Faudrait-il alors coopérer avec le régime bâassiste pour vaincre l'EI? Pas question répliquent Paris et Washington! Or les ministres des Affaires étrangères autrichien et espagnol, et même la chancelière Merkel, n'écartent pas, si besoin est, le recours aux services d'Al-Assad pourvu que la finalité soit la même : la mise hors d'état de nuire de cette nébuleuse terroriste. En tout cas, jusque-là, les 2500 frappes aériennes menées à 95% par les Américains n'ont fait que 15000 morts (prétendument appartenant aux forces de Daesh) à en croire les chiffres dévoilés par la coalition. Est-ce suffisant?
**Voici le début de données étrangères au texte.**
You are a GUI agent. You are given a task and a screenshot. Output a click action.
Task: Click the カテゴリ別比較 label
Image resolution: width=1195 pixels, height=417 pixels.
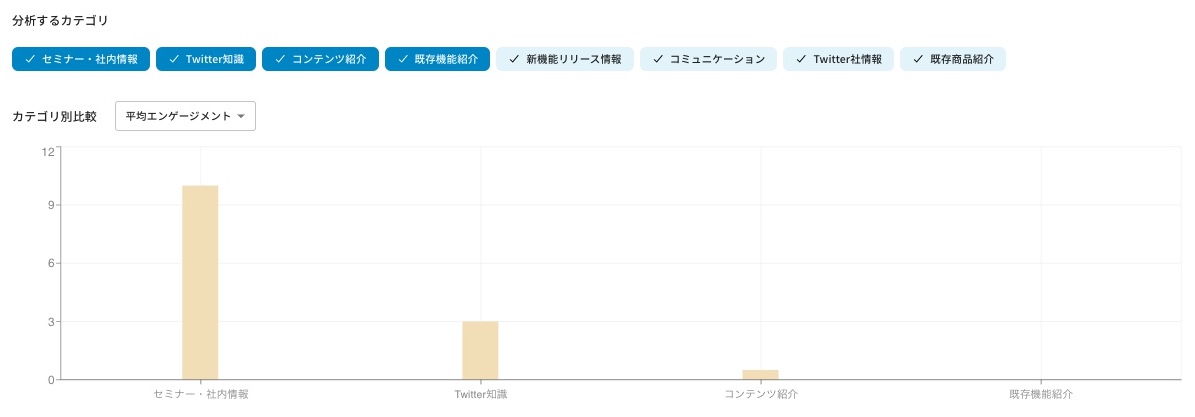tap(54, 116)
Hollande ne le pense pas mais repousse quand même toute idée de redéploiement des forces alliées sur le sol syrien et, par ricochet, toute confrontation avec l'armée d'Al-Assad. Pourquoi? Ce serait probablement une perspective qui peut raviver les souvenirs de la guerre froide. Et puis, les USA sont, à un an des présidentielles, dans une position de retrait relatif par rapport aux tensions du Moyen-Orient. D'où l'hésitation de la France et de l'Allemagne d'endosser, seules, l'uniforme de la guerre après s'être trop investies dans le dossier des réfugiés. Et le grand gagnant dans tout cela: Vladimir Poutine!